A defense of lack of jurisdiction over the person . . . is waived only if any of the following conditions is met:

1. The defense is omitted from a motion in the circumstances described in sub. (7).

The defense of failure to state a claim upon which relief can be granted, however, was not waived because Morgan could not know whether the defense was available to him until the more definite statement was filed. Morgan did assert the defense in his answer to Williams's amended complaint and thus it can properly be considered as a basis for dismissing the case.

Whether a complaint states a claim upon which relief can be granted presents a question of law we review de novo. Blue Cross Blue Shield United v. Fireman's Fund Ins. Co. , 132 Wis.2d 62, 64-65, 390 N.W.2d 79, 80 (Ct.App. 1986), aff'd, 140 Wis.2d 544, 411 N.W.2d 133 (1987). On review, we confine ourselves to the face of the pleadings and construe them liberally with an eye toward doing substantial justice between the parties. Onderdonk v. Lamb , 79 Wis.2d 241, 245, 255 N.W.2d 507, 509 (1977). A complaint should be dismissed as legally insufficient only if it is clear that under no circumstances can the plaintiff recover. Quesenberry v. Milwaukee County , 106 Wis.2d 685, 690, 317 N.W.2d 468, 471 (1982). We will affirm an order dismissing a complaint for failure to state a claim only if it appears to a certainty that no relief can be granted under any set of facts which the plaintiff could prove in support of them. Id .
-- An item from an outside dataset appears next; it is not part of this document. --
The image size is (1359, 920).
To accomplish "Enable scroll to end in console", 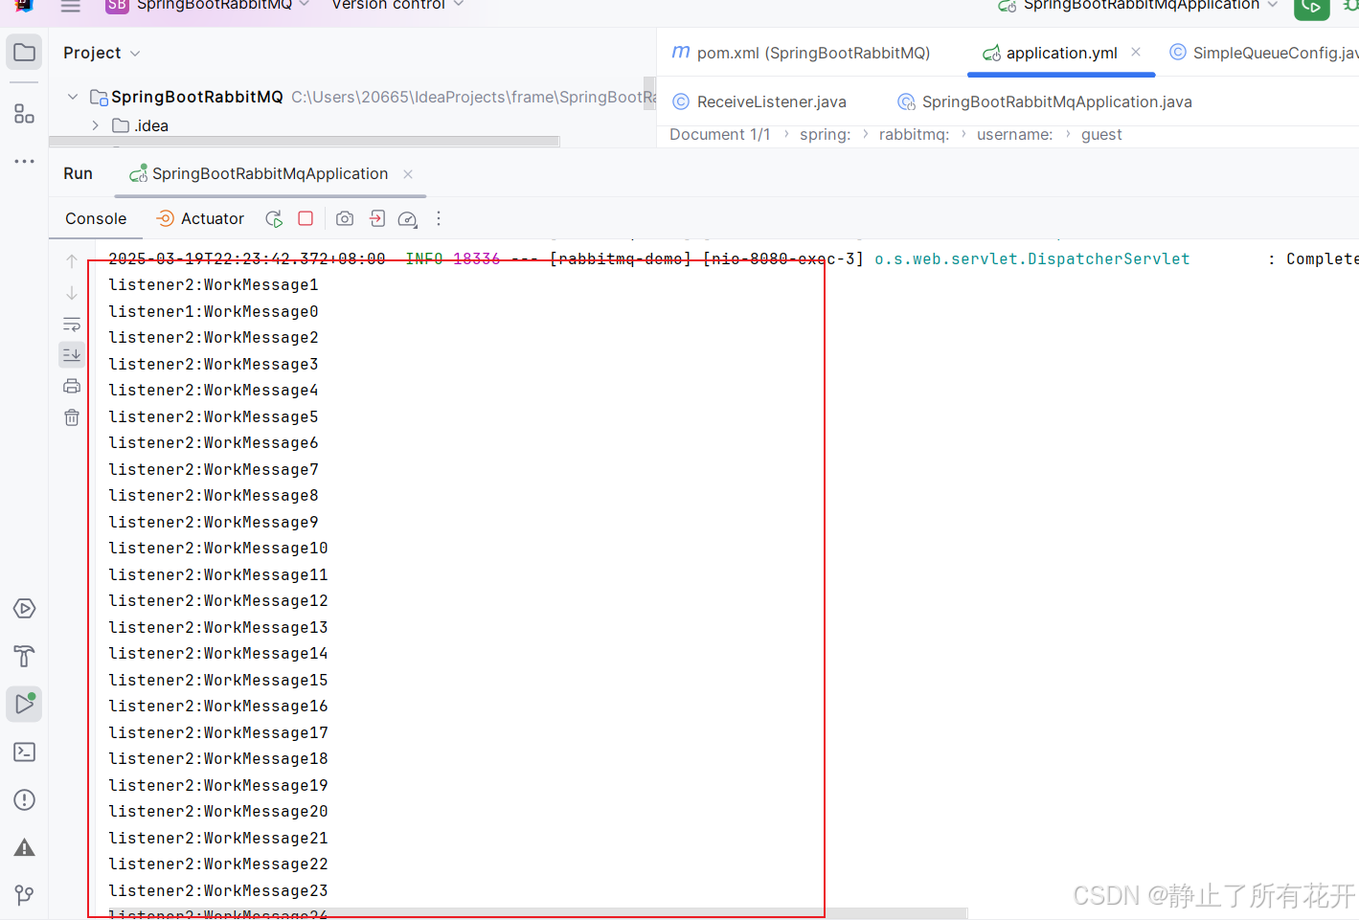I will 72,354.
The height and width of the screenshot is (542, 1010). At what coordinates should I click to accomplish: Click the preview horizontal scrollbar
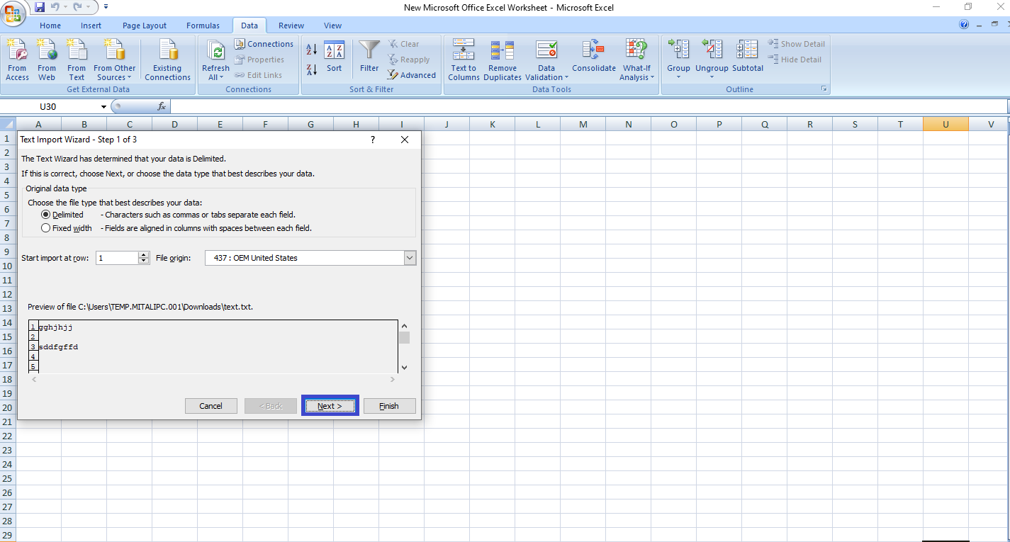[213, 380]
Williams's amended complaint contains a lengthy recitation of facts and four claims: intentional infliction of emotional distress; negligent infliction of emotional distress; defamation; and civil sexual assault. Section 802.02(1)(a), Stats., requires a complaint to contain a "short and plain statement of the claim, identifying the transaction or occurrence . . . out of which the claim arises and showing that the pleader is entitled to relief." Based on our review of Williams's complaint, we conclude she has failed to state a cause of action on any of her four claims.

As the basis for her intentional and negligent infliction of emotional distress claims, Williams asserts Morgan's refusal to meet the terms of their agreement to have an exclusive social and sexual relationship with her. Intentional infliction of emotional distress requires the plaintiff to show: (1) that the defendant's conduct was purposeful and intended for the purpose of causing the plaintiff emotional distress; (2) that the conduct was extreme and outrageous and the average member of the community would regard the defendant's conduct as a complete denial of the plaintiff's dignity as a person; (3) that the conduct was a cause-in-fact of the plaintiff's injury; and (4) that the plaintiff suffered an extreme disabling emotional response to the conduct. Alsteen v. Gehl , 21 Wis.2d 349, 359-60, 124 N.W.2d 312, 318 (1963). Negligent infliction of emotional distress requires a showing that: (1) the defendant's conduct fell below the applicable standard of care; (2) the plaintiff suffered an injury; and (3) the defendant's conduct was a cause in fact of the plaintiff's injury. Bowen v. Lumbermens Mut. Cas. Co. , 183 Wis.2d 627, 632, 517 N.W.2d 432, 434 (1994).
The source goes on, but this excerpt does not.